Interface element records

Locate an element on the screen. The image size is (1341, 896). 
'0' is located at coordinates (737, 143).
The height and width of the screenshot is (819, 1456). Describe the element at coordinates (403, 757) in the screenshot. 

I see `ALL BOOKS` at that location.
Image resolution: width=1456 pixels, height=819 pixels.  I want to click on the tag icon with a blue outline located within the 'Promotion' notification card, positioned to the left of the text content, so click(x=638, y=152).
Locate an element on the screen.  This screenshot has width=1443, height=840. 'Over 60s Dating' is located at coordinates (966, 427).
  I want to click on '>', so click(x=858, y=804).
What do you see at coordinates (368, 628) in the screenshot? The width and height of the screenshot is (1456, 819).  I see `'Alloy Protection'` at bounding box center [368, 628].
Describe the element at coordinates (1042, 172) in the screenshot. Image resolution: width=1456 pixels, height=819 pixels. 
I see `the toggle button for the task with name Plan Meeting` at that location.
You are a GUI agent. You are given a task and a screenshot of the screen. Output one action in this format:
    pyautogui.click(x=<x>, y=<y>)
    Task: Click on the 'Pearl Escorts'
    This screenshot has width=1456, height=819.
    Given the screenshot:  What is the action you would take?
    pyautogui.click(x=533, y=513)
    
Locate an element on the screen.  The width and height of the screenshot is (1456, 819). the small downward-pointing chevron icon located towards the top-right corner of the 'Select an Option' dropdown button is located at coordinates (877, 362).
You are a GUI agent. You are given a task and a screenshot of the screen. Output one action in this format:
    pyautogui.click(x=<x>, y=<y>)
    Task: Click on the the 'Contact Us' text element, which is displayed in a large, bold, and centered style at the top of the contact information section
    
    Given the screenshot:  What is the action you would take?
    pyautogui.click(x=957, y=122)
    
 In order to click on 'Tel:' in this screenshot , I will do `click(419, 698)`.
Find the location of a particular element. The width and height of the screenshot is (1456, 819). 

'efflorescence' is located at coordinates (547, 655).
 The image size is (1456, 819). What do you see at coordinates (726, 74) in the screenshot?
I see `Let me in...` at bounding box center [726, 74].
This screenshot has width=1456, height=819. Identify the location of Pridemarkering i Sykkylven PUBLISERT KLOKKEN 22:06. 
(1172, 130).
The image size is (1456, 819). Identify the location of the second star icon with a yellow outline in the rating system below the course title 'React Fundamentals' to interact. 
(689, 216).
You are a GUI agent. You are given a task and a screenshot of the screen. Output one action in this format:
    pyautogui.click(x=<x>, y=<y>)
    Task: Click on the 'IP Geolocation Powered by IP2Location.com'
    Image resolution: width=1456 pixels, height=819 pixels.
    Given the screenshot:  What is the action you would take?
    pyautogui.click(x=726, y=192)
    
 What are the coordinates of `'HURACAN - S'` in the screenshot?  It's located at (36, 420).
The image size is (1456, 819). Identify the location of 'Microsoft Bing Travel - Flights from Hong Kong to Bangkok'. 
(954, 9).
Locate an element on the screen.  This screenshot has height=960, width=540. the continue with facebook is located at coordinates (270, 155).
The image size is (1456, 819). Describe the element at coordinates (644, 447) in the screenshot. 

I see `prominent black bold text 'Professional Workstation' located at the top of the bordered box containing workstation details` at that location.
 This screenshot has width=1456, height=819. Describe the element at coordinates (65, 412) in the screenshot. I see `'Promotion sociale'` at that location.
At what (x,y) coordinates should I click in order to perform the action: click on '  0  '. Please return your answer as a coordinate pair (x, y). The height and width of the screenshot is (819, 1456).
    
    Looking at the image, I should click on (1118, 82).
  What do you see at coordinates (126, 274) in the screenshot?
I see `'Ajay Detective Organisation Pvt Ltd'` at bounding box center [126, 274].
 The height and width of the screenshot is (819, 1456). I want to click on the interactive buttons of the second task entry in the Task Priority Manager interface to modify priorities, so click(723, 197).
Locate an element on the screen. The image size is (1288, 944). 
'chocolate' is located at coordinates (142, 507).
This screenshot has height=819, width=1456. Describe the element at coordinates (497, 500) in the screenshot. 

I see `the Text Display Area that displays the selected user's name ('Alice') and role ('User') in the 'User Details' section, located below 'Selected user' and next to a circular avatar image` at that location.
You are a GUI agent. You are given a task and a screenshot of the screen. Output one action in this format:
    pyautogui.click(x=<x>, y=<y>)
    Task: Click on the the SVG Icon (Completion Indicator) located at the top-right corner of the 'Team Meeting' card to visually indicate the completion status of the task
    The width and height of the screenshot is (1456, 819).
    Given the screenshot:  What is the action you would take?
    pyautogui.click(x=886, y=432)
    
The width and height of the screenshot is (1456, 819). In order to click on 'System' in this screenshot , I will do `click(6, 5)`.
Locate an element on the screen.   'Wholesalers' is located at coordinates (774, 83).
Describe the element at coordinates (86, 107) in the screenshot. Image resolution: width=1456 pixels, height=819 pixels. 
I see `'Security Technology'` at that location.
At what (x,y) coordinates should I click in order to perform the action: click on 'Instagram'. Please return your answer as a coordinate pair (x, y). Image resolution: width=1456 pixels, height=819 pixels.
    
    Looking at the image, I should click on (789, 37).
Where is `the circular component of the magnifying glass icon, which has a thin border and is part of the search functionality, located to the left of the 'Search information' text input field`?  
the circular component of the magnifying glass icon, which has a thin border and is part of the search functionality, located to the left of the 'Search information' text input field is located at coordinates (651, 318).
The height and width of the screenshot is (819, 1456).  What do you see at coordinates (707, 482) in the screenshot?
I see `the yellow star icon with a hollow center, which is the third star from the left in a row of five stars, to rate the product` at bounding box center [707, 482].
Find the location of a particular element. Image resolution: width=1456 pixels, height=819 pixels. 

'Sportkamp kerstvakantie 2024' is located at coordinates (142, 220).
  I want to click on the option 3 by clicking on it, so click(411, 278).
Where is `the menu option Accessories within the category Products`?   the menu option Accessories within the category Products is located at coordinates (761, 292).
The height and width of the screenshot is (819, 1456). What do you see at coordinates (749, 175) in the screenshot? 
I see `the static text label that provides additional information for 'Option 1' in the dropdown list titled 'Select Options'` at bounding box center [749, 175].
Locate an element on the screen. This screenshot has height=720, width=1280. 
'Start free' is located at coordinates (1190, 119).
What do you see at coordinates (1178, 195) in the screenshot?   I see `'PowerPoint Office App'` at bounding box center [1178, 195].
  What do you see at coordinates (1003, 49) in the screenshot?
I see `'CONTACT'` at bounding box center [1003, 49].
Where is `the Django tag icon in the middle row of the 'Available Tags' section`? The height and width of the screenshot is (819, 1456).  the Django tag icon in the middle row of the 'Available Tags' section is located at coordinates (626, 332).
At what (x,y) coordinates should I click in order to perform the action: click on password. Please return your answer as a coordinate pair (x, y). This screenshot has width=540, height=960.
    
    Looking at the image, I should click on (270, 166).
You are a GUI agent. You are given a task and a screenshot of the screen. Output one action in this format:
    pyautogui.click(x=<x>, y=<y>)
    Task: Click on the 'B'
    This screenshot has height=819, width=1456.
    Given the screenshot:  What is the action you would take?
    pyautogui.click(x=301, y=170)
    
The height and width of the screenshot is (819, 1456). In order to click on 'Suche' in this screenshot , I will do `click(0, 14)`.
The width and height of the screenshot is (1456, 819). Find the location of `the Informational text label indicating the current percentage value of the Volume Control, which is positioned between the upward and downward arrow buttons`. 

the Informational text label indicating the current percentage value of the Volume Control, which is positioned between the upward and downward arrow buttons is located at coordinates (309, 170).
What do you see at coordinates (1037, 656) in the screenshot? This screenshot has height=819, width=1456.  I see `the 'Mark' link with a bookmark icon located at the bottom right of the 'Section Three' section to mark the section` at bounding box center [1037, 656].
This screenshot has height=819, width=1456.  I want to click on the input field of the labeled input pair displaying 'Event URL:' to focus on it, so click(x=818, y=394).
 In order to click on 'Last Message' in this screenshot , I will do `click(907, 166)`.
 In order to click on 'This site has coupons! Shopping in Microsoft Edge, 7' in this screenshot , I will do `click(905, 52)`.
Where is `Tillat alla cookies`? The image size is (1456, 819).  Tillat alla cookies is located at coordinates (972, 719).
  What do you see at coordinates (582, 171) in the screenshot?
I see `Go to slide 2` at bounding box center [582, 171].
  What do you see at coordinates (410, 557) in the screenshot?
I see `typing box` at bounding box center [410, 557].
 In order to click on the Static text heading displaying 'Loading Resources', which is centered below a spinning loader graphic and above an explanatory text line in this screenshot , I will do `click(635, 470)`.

### [WHAT TO PRODUCE]
Copy out the listing above, starting at its first line and continuing through the line that contains "so click(x=638, y=152).".

### [RESPONSE BELOW]
Locate an element on the screen. The image size is (1341, 896). 
'0' is located at coordinates (737, 143).
The height and width of the screenshot is (819, 1456). Describe the element at coordinates (403, 757) in the screenshot. 

I see `ALL BOOKS` at that location.
Image resolution: width=1456 pixels, height=819 pixels.  I want to click on the tag icon with a blue outline located within the 'Promotion' notification card, positioned to the left of the text content, so click(x=638, y=152).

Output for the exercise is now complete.